THE PROBLEM:
Word for word, restate the data that follows, omitting the images.

DATA EXTRACTS:

BEGIN

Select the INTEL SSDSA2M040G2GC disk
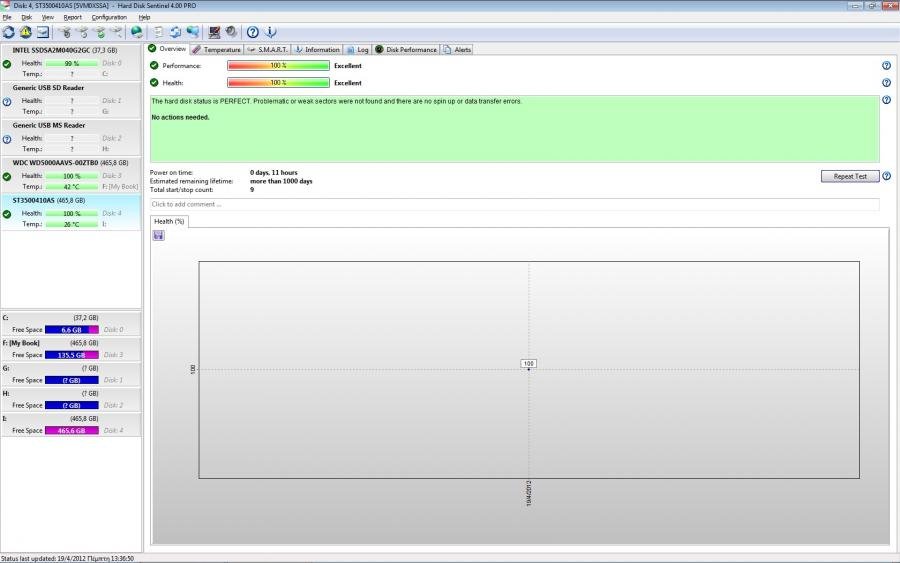click(x=64, y=49)
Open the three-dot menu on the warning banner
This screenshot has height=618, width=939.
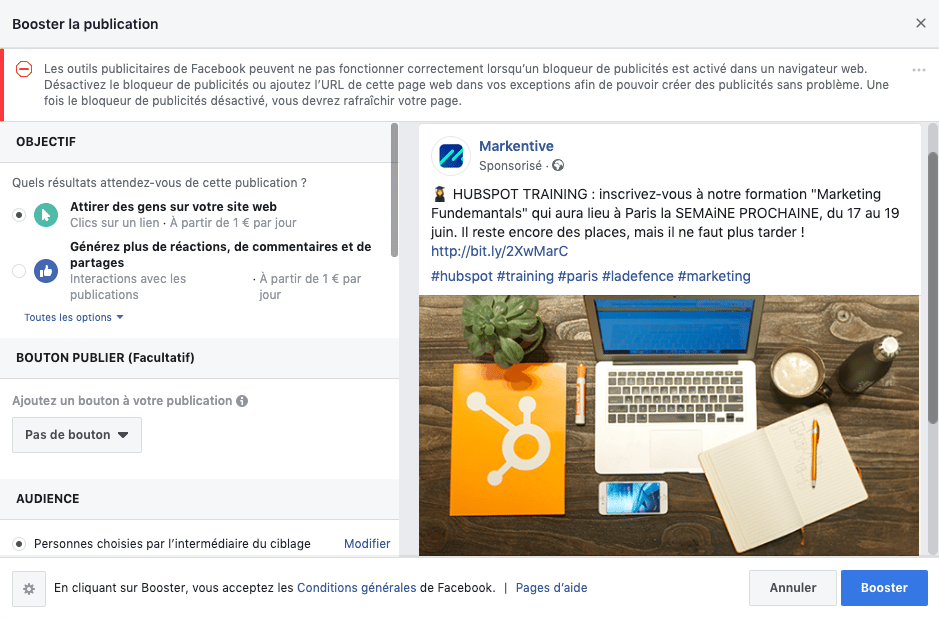(919, 70)
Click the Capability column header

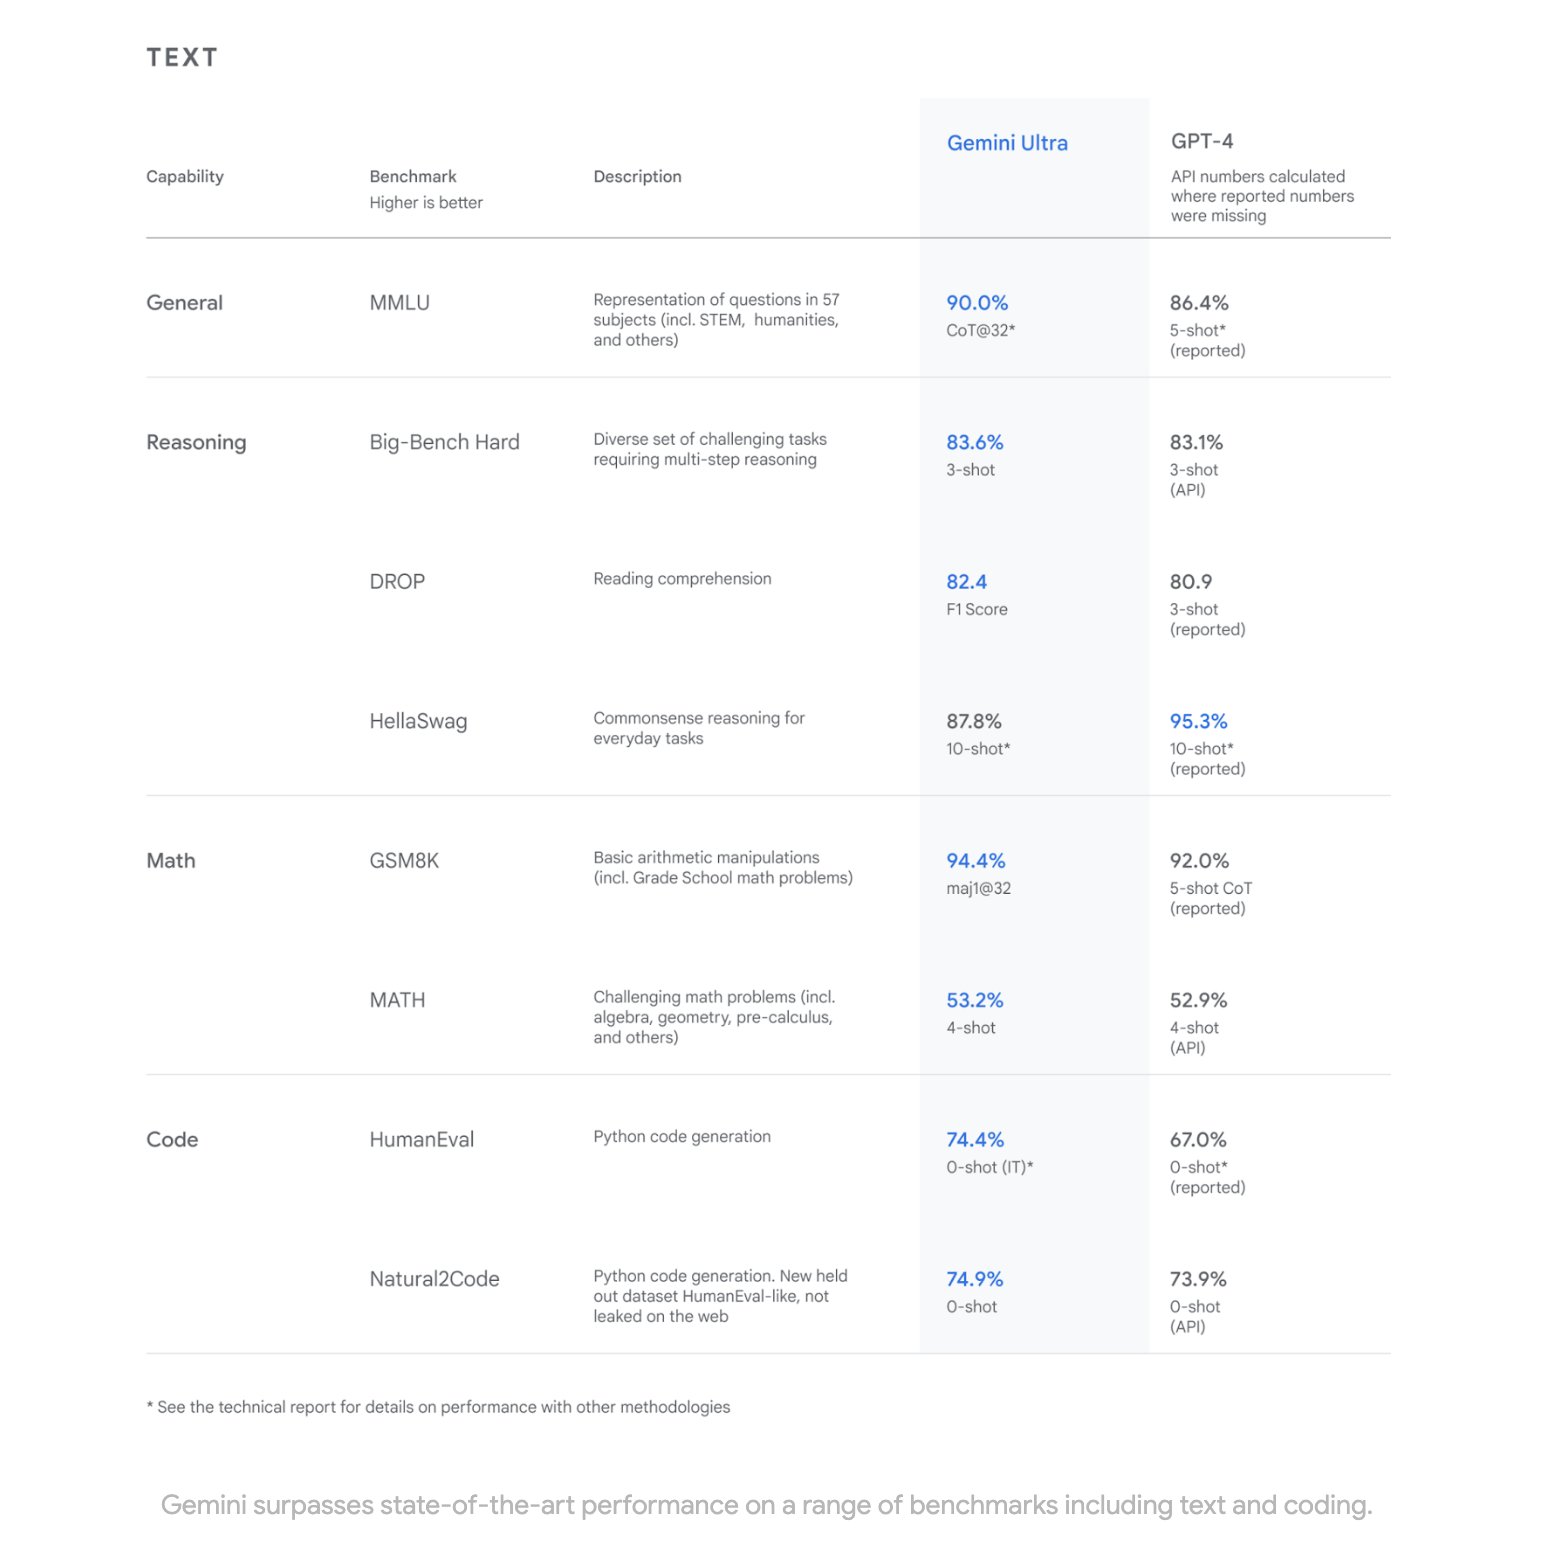pyautogui.click(x=185, y=177)
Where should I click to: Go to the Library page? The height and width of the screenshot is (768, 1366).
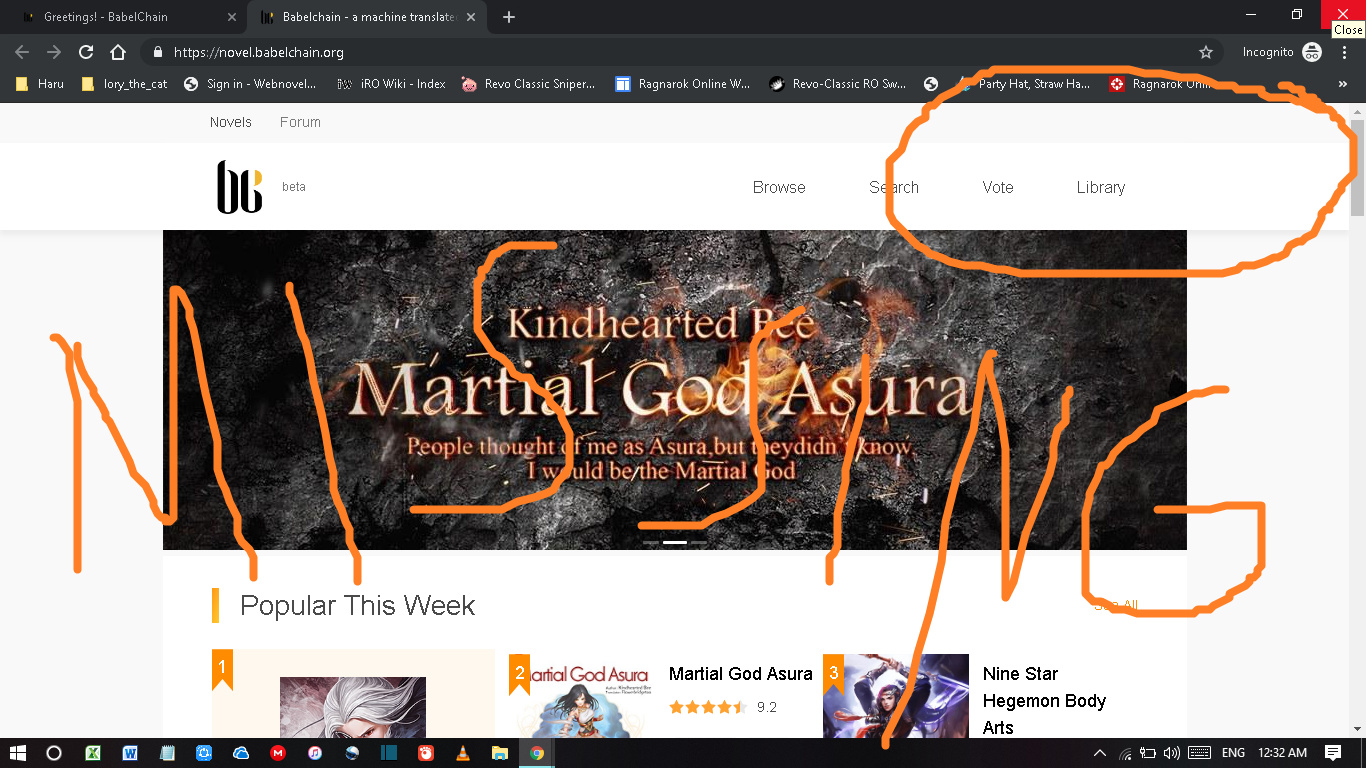click(x=1101, y=187)
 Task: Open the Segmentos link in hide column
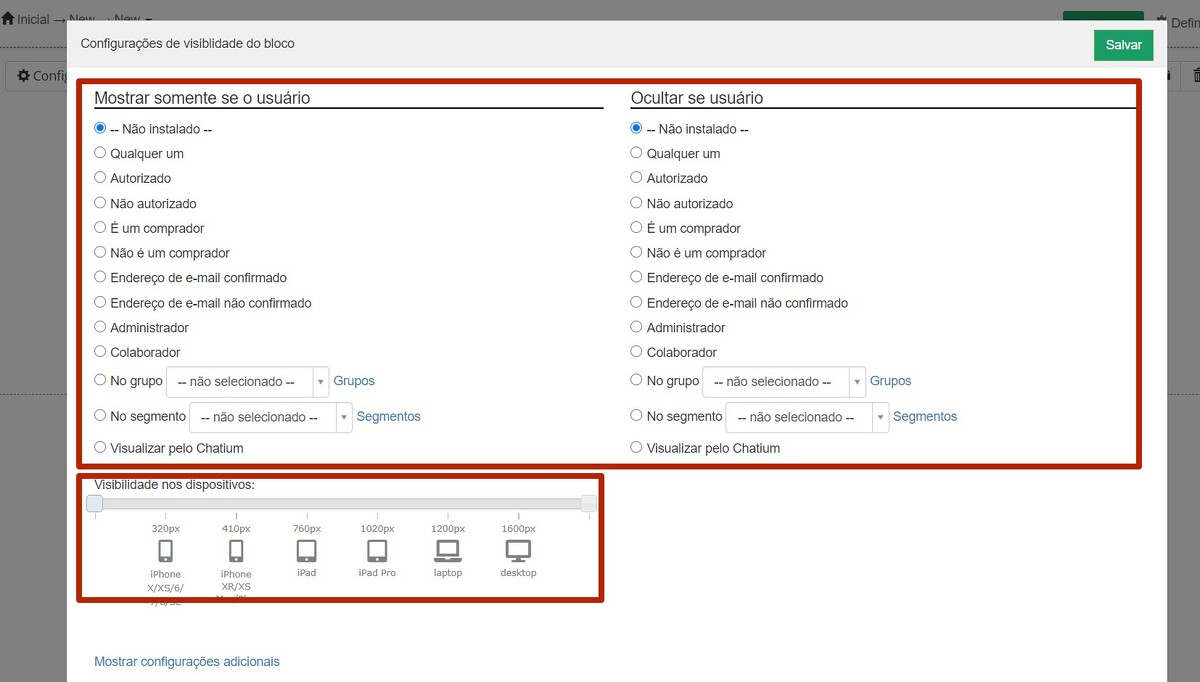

END

RESPONSE AREA:
Select the INTEL SSDSA2M040G2GC disk
click(x=64, y=49)
Open the three-dot menu on the warning banner
This screenshot has height=618, width=939.
(919, 70)
Click the Capability column header

pyautogui.click(x=185, y=177)
Where should I click to: Go to the Library page? The height and width of the screenshot is (768, 1366).
click(x=1101, y=187)
 Task: Open the Segmentos link in hide column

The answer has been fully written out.